It is rare to find an established community of Christians that encourages radical expressions of following Jesus. The natural conservatism of institutions is deeply rooted in the desire to survive, and that desire colors and limits the way they read the Bible and how they see God functioning in the world.
.. The powerful changes that happen in the life of a disciple never come from the disciple working hard at doing anything. They come from arriving at a place where Jesus is everything, and we are simply overwhelmed with the gift. Sometimes it seems as if God loves us too much. His love goes far beyond our ability to stop being moral, religious, obedient, and victorious, and we just collapse in his arms. Out of the gospel that Jesus is the only Mediator between God and humanity comes a Christian life that looks like Jesus, a life Jesus would recognize. It's a life that looks like Jesus, because Jesus does everything, and all we do is accept his gift. And to accept his gift, we have to give up trying to be Jesus. Out of that discovery comes a Christian life that is free from the tyranny of unnecessary adjectives - even my preferred modified, Jesus-shaped - and simply follows after the One who loves us beyond words or repayment.
.. The incarnation is the complete refutation of every human system and institution that claims to control, possess, and distribute God. Whatever any church or religious leader may claim in regard to their particular access to God or control over your experience of God, the incarnation is the last word: God loves the world. God came into the world in the form of the people he created, the human race (including you and me), who bear his image. God's creation of humanity in his image gives hints of who he is, since we all are marked by his fingerprints. But as flawed humans, we give only a vague hint of God. Our broken reflection of God's image is easily drowned out by our broken humanity. Then, two thousand years ago, God came in his fullness. He came to all of us in Jesus. The incarnation is not owned, trademarked, or controlled by any church. It belongs to every human being. The incarnation is not something that requires a distributor or middleman. It is a gracious gift to every person everywhere, religious or not. God gave himself to us in Jesus.

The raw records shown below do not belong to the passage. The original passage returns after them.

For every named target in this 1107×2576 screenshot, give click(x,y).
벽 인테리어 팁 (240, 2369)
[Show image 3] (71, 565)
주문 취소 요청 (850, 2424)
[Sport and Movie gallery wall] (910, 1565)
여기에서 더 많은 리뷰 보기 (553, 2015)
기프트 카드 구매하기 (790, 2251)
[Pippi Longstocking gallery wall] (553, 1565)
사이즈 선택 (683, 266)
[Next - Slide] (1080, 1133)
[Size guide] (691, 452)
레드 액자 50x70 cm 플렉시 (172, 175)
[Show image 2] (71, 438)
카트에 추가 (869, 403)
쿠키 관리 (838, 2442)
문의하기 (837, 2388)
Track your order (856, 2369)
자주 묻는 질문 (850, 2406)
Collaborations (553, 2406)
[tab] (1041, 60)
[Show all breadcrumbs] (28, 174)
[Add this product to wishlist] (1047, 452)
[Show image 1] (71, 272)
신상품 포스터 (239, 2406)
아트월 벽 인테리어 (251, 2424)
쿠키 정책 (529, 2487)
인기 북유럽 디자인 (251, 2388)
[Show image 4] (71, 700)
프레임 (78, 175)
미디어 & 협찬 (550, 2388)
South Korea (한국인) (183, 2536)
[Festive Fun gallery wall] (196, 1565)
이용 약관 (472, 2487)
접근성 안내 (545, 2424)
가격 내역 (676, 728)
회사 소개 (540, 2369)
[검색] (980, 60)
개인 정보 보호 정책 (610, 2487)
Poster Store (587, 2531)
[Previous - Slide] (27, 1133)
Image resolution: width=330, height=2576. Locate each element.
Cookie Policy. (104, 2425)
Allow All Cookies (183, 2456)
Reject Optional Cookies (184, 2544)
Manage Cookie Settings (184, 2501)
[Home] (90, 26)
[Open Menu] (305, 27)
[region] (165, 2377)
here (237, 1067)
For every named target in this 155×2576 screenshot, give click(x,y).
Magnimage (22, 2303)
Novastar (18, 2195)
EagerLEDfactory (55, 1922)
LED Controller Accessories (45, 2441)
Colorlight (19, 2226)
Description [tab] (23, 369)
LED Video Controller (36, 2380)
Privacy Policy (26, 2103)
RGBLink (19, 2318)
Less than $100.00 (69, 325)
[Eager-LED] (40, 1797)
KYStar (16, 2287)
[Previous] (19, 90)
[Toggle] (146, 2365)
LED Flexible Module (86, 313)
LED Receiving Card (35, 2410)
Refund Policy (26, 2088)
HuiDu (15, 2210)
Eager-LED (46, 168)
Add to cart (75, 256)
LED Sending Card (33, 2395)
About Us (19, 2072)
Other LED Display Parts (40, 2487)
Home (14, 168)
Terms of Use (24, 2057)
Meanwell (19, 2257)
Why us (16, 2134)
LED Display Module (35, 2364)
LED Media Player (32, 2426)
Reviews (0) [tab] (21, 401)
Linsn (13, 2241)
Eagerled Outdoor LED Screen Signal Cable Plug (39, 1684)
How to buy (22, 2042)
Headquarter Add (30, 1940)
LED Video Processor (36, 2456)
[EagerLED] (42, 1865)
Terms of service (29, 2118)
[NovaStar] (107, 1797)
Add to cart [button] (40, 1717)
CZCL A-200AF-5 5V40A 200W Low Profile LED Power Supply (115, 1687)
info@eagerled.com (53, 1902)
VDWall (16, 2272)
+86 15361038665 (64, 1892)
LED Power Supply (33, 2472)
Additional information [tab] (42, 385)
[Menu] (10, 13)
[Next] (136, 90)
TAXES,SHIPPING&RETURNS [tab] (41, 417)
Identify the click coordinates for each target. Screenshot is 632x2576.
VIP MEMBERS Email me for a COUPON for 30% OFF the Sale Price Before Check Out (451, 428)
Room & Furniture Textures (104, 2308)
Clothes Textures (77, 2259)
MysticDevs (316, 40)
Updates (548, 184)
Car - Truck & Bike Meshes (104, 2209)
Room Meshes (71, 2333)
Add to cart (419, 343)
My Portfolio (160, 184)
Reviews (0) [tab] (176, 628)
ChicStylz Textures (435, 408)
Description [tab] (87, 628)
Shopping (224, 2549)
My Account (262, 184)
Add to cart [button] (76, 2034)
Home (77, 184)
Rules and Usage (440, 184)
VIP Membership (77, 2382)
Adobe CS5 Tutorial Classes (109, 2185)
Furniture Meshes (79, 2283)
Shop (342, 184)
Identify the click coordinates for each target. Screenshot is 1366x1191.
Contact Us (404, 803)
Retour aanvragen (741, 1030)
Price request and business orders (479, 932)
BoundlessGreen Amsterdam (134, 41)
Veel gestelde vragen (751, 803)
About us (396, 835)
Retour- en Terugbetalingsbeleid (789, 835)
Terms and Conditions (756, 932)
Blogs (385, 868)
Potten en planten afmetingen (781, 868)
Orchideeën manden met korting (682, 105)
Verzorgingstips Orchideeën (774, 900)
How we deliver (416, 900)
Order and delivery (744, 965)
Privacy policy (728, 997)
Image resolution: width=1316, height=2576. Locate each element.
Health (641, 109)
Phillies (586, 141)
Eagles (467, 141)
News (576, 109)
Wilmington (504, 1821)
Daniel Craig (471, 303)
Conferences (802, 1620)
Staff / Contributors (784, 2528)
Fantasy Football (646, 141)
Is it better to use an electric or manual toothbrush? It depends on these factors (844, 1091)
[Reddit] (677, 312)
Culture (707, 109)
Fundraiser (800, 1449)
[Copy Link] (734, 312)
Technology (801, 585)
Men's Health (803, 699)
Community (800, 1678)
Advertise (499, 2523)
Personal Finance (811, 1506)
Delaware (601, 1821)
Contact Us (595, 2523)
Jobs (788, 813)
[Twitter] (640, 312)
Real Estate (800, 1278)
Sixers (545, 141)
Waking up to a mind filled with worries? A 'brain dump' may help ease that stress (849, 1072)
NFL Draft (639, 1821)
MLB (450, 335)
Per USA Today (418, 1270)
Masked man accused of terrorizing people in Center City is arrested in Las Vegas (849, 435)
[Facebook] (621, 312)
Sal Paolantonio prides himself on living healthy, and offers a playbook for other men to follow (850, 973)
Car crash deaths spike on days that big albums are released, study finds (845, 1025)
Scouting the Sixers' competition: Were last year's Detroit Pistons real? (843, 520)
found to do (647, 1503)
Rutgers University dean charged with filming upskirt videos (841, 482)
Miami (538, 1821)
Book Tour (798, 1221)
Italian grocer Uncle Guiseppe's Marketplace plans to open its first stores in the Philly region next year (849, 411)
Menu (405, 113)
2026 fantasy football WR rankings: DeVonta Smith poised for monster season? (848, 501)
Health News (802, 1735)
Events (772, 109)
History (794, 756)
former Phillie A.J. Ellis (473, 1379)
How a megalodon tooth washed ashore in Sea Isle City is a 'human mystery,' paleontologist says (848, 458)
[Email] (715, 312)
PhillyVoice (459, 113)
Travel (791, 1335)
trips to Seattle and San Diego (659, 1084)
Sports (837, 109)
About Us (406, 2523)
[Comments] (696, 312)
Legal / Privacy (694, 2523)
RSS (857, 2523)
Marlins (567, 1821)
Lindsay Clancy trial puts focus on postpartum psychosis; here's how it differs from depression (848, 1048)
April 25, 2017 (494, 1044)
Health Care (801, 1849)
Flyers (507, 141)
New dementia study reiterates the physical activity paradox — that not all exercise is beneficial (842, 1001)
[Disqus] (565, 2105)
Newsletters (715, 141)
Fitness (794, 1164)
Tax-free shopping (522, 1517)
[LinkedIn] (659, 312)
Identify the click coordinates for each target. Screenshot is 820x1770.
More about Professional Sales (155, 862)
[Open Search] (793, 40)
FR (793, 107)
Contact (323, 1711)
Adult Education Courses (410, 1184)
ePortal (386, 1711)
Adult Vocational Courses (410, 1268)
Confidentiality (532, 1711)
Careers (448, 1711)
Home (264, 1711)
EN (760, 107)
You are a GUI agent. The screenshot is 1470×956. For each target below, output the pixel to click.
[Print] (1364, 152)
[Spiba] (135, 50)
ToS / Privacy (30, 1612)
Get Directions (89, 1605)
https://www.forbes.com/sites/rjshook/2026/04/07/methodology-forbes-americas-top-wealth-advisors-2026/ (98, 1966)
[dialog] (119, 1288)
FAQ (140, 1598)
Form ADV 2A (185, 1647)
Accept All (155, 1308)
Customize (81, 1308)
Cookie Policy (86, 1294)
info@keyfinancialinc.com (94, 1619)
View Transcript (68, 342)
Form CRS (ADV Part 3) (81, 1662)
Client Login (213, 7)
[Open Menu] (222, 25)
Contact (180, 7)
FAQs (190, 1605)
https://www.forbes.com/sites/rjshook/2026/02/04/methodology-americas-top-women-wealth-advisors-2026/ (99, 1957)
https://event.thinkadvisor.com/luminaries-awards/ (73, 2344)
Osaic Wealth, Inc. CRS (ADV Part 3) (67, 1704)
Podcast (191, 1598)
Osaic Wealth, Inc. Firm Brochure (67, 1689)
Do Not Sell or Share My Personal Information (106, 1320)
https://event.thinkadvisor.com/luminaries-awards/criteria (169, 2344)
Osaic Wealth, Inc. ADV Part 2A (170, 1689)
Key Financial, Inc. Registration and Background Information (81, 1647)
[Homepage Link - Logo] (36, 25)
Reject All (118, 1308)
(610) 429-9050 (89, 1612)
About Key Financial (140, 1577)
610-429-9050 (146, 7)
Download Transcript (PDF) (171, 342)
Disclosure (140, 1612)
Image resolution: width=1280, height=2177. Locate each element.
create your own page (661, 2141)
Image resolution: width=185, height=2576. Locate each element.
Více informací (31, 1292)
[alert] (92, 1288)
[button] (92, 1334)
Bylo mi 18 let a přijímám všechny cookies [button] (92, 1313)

I see the Christian world like this: we've inherited a divided map of the truth, and each of us has a piece. Our traditions teach us that no one else has a valid map and that our own church's piece shows us all the terrain and roads that exist. In fact, there is much more terrain, more roads, and more truth for us to see if we can accept and read one another's maps, fitting them together to give us a clearer picture of the larger Christian tradition.
At the foundation of the Christian life, there is a kind of sacred individuality, a sort of holy aloneness that cries out to be left alone with God. This isn't all of the Christian life. It doesn't erase those parts of a Christian's experience that happen in the context of relationships, but this sacred solitude needs to be discovered, respected, and protected. It is that place where we most irrefutably hear God tell us that he loves us, and we come to know that, no matter what other people may say about us or do to us, God will not abandon us. That holy solitude is the place where we find God's Spirit changing our affections and redirecting our identities. It is, for Jesus-followers, holy ground.